Objective 1: In the passage on demographic bias in face recognition, how many images of politicians were in the dataset Joy Buolamwini built in 2018?

Some Notable Cases of Demographic Bias

Racial and gender bias has been observed since the first Face Recognition Vendor Test 2002 was issued by NIST. Concerns regarding a somewhat similar issue of own-race bias in facial recognition were voiced even earlier by Valentine, Chiroro and Dixon in 1995 — just two years after the launch of the FERET program.

In 2018 Joy Buolamwini built a special dataset of 1,270 images of politicians to test gender fairness. The dataset was run through 3 systems by Megvii, Microsoft, and IBM. The test results showed significant gender misidentification: 7% of lighter-skinned females, 12% of darker-skinned males, and 35% darker-skinned females.

Another experiment exploring racial and gender bias in biometric security took place in 2019. MIT researcher Joy Buolamwini’s study revealed that Amazon Rekognition system had a 19% error rate at recognizing genders of lighter-skinned people while a higher error rate of 31% was observed in the recognition of darker-skinned people.

American Civil Liberties Union claimed in 2018 that Rekognition made 28 false matches

In 2020 the same system was tested again by Comparitech. Authors compared headshots of American and British politicians to the images from the Jailbase.com mugshot database. As a result, the system erroneously matched 32 US Congresspersons and misidentified 73 UK politicians. Considering that Amazon Rekognition is employed by law enforcement and the likes of Thorn.org, the test results turned out rather unsatisfactory.

Mugshots retrieved from Jailbase (dot) com

Methodology & Experiments

As a response to this issue, some methodologies are proposed to increase fairness in face recognition systems, while also preserving their integrability.

Individual fairness methodology

The core idea of this approach is to introduce the individual fairness notation, which is presented in the Fairness Through Awareness concept. The idea implies that similar individuals — for example those who share resemblance in biometric features — should be treated similarly. As a main solution a novel fair group-based score normalization method is proposed, which focuses on individuality rather than a certain demographic group.

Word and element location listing
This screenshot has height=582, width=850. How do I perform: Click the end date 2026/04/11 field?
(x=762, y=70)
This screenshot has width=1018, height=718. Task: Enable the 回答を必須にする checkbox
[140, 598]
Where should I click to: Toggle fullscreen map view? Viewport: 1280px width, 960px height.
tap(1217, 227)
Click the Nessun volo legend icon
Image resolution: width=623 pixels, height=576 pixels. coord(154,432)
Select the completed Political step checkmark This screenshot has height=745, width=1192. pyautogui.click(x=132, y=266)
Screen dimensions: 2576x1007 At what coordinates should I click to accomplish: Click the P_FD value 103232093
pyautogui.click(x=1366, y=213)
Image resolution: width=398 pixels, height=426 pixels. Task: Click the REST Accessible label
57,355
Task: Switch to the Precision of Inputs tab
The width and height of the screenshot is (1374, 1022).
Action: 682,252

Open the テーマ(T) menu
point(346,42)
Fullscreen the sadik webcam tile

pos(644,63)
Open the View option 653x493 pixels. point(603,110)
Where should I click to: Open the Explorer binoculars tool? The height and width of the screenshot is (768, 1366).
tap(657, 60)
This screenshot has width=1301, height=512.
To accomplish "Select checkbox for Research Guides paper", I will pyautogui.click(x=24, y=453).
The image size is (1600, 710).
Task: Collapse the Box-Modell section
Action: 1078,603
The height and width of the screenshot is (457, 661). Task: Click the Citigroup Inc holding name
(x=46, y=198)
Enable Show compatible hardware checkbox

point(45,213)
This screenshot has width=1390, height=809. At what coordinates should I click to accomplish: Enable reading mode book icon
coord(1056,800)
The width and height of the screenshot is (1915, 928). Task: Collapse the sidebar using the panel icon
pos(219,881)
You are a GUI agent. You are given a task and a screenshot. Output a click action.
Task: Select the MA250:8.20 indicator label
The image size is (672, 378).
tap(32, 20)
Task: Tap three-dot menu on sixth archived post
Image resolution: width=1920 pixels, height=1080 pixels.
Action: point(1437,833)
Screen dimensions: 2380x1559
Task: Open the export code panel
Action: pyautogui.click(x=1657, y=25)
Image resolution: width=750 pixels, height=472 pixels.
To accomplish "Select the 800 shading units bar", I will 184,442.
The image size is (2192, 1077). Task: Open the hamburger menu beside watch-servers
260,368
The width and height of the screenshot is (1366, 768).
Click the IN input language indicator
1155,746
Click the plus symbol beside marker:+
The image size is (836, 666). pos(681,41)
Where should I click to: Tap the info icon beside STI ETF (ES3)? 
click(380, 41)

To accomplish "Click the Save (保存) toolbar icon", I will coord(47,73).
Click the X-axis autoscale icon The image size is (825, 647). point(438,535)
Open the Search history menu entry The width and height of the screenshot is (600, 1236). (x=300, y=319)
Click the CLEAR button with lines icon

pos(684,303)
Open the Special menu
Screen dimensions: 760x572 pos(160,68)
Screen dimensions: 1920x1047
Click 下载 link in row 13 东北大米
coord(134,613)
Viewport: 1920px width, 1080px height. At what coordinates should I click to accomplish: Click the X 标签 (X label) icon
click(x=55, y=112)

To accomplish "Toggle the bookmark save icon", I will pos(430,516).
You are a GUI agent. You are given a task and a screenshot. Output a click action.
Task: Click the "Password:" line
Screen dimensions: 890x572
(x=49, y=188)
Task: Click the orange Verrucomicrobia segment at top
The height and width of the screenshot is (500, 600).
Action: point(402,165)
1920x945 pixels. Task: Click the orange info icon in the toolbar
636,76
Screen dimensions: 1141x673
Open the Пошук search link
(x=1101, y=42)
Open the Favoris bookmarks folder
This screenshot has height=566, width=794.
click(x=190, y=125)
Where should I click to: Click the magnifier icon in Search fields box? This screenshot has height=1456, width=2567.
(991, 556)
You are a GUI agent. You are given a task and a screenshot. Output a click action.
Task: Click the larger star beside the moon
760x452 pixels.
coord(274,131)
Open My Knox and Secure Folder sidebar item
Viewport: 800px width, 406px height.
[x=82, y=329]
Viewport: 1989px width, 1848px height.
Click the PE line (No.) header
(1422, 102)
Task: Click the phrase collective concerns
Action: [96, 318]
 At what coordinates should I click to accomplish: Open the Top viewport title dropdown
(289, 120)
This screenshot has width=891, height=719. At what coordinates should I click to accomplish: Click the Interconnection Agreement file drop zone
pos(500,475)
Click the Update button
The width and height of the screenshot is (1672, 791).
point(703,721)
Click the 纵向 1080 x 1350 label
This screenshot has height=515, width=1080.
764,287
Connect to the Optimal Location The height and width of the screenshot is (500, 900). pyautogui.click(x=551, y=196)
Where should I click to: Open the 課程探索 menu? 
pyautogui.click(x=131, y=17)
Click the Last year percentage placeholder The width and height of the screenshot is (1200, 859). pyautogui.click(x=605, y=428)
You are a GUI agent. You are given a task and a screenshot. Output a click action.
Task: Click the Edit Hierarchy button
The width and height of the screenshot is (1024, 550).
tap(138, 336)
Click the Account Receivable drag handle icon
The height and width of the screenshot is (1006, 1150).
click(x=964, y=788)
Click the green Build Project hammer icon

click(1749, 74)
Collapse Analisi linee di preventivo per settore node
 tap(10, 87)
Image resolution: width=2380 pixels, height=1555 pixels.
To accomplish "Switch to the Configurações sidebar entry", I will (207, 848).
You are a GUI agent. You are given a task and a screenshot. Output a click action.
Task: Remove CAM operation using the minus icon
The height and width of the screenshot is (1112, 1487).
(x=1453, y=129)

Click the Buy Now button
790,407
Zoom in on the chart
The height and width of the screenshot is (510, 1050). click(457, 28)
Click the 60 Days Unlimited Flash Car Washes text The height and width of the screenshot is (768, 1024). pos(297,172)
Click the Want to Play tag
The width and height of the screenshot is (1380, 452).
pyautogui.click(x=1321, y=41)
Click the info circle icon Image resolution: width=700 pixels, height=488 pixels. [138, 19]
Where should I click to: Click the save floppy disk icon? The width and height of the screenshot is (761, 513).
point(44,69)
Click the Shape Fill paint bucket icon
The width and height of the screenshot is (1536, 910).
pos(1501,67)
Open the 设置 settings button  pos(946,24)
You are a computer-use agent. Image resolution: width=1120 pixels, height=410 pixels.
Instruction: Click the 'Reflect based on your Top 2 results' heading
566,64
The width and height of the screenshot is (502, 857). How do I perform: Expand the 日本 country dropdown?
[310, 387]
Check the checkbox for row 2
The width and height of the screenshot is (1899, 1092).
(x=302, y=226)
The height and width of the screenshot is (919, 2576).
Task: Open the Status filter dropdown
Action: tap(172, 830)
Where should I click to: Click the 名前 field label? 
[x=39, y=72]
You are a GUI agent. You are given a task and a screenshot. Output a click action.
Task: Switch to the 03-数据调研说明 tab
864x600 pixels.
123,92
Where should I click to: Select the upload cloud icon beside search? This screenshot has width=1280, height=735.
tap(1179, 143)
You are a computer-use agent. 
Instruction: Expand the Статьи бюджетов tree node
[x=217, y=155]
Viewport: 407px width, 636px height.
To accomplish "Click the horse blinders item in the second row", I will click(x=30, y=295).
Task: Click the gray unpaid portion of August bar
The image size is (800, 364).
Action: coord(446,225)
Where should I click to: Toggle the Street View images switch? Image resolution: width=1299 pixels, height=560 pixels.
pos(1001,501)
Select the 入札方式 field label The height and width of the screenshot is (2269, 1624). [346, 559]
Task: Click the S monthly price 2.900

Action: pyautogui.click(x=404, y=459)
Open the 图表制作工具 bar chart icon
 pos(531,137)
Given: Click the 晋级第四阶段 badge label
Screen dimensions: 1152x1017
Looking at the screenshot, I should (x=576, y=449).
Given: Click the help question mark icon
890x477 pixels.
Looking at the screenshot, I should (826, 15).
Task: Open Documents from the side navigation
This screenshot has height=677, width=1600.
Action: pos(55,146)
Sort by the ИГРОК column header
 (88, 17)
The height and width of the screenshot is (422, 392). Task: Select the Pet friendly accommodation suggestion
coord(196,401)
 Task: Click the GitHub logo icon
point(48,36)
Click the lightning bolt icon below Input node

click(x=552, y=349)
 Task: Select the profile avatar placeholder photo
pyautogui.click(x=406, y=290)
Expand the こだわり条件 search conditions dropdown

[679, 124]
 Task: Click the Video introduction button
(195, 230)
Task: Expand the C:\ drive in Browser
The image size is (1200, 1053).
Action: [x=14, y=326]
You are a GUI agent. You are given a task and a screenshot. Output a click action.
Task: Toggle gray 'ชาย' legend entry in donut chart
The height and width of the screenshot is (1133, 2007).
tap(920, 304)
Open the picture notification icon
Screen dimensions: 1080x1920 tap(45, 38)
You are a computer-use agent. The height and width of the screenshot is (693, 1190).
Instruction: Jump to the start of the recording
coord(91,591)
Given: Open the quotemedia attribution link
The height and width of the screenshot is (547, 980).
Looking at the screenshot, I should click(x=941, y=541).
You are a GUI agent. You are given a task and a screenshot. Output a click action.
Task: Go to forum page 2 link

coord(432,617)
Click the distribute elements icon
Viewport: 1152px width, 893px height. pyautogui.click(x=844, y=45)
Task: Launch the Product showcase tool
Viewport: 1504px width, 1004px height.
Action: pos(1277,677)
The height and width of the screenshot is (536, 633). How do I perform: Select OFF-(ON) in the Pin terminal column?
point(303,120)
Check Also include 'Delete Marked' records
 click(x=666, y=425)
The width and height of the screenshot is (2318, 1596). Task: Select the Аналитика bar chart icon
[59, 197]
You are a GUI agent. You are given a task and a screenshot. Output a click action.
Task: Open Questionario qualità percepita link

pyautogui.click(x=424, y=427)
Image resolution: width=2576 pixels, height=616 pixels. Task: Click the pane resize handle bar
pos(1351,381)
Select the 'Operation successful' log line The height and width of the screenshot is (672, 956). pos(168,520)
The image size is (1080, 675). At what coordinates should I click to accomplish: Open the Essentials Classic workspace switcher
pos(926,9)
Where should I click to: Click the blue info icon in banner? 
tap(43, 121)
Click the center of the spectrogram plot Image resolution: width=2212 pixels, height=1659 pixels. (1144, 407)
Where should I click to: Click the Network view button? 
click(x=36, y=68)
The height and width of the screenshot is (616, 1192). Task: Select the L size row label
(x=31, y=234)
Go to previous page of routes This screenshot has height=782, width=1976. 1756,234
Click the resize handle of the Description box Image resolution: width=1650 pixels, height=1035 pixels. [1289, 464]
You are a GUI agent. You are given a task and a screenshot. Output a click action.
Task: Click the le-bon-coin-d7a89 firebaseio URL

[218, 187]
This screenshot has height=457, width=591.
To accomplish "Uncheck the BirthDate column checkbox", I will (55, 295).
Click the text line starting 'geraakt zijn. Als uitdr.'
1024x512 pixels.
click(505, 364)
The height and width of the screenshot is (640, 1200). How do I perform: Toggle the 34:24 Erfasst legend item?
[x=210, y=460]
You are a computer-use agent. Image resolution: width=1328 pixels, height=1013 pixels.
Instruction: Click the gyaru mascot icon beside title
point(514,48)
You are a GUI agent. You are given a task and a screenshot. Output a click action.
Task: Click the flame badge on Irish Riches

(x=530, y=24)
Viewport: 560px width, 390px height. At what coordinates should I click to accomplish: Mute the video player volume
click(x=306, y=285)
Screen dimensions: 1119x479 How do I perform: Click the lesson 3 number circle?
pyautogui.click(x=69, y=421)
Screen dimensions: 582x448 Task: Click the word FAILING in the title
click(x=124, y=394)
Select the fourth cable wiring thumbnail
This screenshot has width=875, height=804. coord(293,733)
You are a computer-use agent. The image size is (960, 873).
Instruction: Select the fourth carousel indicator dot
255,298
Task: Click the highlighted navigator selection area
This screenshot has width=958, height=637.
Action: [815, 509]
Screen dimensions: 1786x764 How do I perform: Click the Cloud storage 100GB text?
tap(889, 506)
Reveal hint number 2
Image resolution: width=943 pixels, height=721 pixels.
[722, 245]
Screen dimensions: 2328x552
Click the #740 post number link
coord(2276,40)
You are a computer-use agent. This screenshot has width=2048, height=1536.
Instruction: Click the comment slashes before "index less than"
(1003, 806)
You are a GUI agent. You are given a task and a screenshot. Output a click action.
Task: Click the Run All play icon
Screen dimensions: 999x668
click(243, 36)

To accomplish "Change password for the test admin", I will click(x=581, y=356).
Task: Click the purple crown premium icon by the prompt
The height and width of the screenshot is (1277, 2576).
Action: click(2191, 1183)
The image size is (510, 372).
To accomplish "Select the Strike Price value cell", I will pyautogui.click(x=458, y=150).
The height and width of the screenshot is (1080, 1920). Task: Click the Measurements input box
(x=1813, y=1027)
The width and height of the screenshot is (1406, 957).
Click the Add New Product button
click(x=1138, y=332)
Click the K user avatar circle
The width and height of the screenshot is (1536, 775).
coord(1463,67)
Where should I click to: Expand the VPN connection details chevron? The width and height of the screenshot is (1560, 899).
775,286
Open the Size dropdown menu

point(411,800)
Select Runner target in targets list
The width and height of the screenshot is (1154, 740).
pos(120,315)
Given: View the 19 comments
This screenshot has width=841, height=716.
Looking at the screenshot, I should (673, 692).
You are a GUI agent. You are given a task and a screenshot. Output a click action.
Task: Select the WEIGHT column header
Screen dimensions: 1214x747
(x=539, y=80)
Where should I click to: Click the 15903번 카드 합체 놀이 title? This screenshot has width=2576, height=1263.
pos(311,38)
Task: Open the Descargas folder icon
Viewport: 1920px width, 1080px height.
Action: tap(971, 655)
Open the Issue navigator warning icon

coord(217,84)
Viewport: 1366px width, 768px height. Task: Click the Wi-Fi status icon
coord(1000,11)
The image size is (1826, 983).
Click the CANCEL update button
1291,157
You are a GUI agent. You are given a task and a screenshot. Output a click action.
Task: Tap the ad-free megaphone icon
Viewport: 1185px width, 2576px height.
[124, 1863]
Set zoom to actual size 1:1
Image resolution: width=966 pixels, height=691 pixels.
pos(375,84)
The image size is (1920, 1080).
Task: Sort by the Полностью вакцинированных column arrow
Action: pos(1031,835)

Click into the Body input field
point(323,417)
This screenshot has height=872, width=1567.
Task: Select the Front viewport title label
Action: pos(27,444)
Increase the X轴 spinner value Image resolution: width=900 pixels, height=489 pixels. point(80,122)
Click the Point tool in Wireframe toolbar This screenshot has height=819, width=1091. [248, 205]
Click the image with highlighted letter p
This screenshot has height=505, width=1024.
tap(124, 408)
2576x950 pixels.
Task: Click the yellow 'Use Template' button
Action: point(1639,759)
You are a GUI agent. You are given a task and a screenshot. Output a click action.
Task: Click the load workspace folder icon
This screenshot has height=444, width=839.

Objective 2: Rewrite the lines of the location listing from the line that contains "Select the 入札方式" up to and including the line that contains "Looking at the screenshot, I should click(x=941, y=541).", changing "Expand" to "Unfold" and keeping everything else the same.

Exercise output 1: 1,270 images

Exercise output 2:
Select the 入札方式 field label The height and width of the screenshot is (2269, 1624). [346, 559]
Task: Click the S monthly price 2.900

Action: pyautogui.click(x=404, y=459)
Open the 图表制作工具 bar chart icon
 pos(531,137)
Given: Click the 晋级第四阶段 badge label
Screen dimensions: 1152x1017
Looking at the screenshot, I should (x=576, y=449).
Given: Click the help question mark icon
890x477 pixels.
Looking at the screenshot, I should (826, 15).
Task: Open Documents from the side navigation
This screenshot has height=677, width=1600.
Action: pos(55,146)
Sort by the ИГРОК column header
 (88, 17)
The height and width of the screenshot is (422, 392). Task: Select the Pet friendly accommodation suggestion
coord(196,401)
 Task: Click the GitHub logo icon
point(48,36)
Click the lightning bolt icon below Input node

click(x=552, y=349)
 Task: Select the profile avatar placeholder photo
pyautogui.click(x=406, y=290)
Unfold the こだわり条件 search conditions dropdown

[679, 124]
 Task: Click the Video introduction button
(195, 230)
Task: Unfold the C:\ drive in Browser
The image size is (1200, 1053).
Action: [x=14, y=326]
You are a GUI agent. You are given a task and a screenshot. Output a click action.
Task: Toggle gray 'ชาย' legend entry in donut chart
The height and width of the screenshot is (1133, 2007).
tap(920, 304)
Open the picture notification icon
Screen dimensions: 1080x1920 tap(45, 38)
You are a computer-use agent. The height and width of the screenshot is (693, 1190).
Instruction: Jump to the start of the recording
coord(91,591)
Given: Open the quotemedia attribution link
The height and width of the screenshot is (547, 980).
Looking at the screenshot, I should click(x=941, y=541).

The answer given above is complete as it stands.